Are The Irish Better Off Poor?

As Ireland waves farewell to its boom years as the ‘Celtic Tiger’, the Dublin-based artist, Guggi, wonders if a return to hard times isn’t actually blessing for the city.
  • Transcript


Question: How has Dublin’s rapid economic growth altered the city?

Guggi: I think it probably made people greedy. There is no doubt about the fact that a lot of positive things came out of it. You know, you see beautiful buildings. You find yourself living in a city that's very pleasant. You don't see people suffering from poverty or you do, perhaps, but a lot less. But you know now that the bubble has burst and the economy has collapsed, I do think it's a real blessing in disguise. I don't think there's any doubt about that. So much of, you know -- the great music even in recent times has not come from wealthy, spoiled children that eat too much, that are given too much, that take stuff for granted. It did come from hard times and it did come from a certain level of poverty.
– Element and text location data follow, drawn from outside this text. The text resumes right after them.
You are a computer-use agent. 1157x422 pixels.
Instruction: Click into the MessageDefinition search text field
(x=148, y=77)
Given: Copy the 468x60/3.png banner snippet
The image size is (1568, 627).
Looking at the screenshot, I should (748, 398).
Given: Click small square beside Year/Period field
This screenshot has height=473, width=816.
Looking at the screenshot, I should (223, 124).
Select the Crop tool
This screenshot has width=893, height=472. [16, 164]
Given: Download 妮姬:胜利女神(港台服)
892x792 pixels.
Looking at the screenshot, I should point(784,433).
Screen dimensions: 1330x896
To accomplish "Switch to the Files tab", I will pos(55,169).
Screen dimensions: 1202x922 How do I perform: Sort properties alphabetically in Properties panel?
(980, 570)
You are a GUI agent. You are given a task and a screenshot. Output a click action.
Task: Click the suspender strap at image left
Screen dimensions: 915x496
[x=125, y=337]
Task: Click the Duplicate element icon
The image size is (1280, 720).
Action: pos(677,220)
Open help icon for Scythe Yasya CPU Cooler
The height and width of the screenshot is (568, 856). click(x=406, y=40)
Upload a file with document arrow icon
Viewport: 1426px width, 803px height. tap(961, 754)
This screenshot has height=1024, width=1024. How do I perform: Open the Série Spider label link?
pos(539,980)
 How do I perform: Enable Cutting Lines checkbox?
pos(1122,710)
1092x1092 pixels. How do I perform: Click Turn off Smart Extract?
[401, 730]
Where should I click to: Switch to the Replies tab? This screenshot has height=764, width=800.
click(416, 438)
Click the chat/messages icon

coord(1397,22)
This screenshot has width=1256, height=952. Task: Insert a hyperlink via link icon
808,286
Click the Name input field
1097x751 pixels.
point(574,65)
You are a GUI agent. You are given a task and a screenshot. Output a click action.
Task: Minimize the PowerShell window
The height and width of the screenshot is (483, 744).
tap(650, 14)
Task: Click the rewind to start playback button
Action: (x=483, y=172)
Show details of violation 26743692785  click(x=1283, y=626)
So I think it's a blessing in disguise, but I going to say, having said that, I did enjoy the good times.

Question: What major changes do you notice in the city now?

Guggi: Yeah. You notice a big difference now; a lot of restaurants closing, a lot of shops closing, and you know people are maybe a little bit panicked, and the media, I think, in Ireland, hammered consumer confidence and I think that played a very big part in the bubble bursting, coming down so fast. I think that could have been avoided. I think people are now starting to get a little bit bored with the recession and talk of the recession. So I think that's a good thing, but yeah, you notice differences. We've kind of stopped celebrating. But we were over-celebrating, so you know. Now it's evening out a little bit. I don't think that's a bad thing.